Please copy every line of the data in which the string "Azure" appears.

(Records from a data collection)
--- START ---

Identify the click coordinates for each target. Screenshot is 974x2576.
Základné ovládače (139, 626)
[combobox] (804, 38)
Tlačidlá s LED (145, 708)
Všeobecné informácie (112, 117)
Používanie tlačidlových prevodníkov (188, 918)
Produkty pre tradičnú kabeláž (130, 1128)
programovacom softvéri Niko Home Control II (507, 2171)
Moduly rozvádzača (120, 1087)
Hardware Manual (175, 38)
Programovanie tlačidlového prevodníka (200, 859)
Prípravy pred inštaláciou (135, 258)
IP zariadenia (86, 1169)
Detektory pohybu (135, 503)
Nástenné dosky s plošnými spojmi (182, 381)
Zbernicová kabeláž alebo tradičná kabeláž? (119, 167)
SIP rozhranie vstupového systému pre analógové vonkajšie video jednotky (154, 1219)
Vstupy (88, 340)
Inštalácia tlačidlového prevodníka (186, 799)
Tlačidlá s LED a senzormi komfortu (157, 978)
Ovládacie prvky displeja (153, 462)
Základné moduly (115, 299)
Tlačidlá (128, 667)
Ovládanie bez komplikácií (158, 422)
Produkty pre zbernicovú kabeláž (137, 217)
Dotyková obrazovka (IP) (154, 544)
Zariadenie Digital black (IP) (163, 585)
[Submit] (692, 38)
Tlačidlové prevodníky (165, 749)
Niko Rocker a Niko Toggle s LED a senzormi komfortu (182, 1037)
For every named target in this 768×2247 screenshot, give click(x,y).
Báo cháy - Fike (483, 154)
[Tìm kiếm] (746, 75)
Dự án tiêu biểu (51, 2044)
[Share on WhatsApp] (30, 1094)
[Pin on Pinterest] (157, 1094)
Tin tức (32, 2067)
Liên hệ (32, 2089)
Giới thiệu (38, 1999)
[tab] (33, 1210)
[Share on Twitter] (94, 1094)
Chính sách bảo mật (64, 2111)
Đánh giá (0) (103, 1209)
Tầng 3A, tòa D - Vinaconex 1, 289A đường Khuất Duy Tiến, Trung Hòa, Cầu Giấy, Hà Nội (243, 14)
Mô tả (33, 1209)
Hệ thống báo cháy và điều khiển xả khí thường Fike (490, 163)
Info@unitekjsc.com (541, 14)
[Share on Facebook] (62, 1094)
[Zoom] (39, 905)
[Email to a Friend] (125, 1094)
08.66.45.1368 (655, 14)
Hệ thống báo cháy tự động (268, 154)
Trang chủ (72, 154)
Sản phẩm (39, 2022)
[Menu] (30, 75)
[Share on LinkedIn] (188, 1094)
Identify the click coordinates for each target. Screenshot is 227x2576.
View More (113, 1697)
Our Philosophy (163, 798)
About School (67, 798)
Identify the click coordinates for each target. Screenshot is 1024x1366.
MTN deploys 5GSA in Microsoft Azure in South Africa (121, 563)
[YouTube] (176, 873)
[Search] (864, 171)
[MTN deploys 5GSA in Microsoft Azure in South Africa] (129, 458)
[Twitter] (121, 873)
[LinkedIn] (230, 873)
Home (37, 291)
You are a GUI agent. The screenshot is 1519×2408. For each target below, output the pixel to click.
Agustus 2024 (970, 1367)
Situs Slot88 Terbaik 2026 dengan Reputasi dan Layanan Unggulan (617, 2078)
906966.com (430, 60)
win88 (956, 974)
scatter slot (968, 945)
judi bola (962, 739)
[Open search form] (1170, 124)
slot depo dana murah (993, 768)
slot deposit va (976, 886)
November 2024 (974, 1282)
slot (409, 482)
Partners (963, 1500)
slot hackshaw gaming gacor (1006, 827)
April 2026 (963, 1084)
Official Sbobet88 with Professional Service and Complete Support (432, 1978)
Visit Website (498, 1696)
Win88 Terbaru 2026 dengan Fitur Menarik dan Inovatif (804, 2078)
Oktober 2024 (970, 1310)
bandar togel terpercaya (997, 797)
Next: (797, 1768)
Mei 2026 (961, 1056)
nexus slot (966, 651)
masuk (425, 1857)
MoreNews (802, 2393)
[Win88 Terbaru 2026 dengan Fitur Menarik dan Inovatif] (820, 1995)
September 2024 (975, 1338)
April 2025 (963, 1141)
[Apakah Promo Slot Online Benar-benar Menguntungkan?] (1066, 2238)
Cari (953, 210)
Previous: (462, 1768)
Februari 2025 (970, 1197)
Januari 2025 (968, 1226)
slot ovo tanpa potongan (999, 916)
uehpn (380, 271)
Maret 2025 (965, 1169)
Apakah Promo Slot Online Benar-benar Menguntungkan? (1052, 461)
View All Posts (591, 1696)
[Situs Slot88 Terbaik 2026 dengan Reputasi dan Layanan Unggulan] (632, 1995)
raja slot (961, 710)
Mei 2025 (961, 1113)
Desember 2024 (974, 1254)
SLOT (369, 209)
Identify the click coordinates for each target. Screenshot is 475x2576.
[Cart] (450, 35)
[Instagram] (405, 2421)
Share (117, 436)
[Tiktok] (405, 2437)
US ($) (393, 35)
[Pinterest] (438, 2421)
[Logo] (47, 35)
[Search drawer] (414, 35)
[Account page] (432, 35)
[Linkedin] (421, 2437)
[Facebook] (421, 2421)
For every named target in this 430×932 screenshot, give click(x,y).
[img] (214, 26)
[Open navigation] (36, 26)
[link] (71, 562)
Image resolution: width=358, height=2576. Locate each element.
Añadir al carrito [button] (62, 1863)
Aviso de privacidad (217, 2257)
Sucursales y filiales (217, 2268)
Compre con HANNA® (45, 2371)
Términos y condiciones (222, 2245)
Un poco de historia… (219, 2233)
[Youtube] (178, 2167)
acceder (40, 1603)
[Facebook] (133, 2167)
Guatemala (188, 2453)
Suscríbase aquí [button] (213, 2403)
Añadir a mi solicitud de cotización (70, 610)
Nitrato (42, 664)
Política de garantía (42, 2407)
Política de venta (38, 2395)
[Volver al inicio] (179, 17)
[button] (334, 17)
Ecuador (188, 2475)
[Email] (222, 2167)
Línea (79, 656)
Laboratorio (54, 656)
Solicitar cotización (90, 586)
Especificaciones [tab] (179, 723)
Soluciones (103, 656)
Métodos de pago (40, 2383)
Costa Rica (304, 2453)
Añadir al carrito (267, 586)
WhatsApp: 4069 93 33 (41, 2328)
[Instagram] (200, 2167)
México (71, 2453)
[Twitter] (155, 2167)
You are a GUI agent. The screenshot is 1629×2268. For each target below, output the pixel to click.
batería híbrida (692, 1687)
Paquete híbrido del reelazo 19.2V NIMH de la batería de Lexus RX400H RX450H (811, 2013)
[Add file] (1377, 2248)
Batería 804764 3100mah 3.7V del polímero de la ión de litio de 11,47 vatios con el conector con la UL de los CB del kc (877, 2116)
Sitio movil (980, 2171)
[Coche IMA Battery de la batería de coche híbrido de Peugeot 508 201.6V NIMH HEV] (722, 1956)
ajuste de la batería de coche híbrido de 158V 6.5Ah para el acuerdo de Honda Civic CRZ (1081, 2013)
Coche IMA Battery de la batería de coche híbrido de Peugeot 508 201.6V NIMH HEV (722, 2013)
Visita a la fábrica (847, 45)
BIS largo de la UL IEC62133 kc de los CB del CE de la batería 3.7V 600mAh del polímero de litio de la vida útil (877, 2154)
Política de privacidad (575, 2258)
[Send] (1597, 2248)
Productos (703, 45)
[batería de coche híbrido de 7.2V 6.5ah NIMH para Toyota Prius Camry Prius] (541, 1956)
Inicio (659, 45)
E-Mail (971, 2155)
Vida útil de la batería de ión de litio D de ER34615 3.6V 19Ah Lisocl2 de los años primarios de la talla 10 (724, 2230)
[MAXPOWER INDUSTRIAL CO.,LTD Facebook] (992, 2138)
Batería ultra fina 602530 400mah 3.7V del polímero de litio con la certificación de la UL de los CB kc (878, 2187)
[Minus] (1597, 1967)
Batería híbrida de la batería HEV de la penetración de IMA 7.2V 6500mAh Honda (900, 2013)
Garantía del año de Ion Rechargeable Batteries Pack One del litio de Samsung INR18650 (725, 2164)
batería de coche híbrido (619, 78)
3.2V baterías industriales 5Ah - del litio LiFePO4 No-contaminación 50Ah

--- END ---

### The completed task
MTN deploys 5GSA in Microsoft Azure in South Africa (121, 563)
[MTN deploys 5GSA in Microsoft Azure in South Africa] (129, 458)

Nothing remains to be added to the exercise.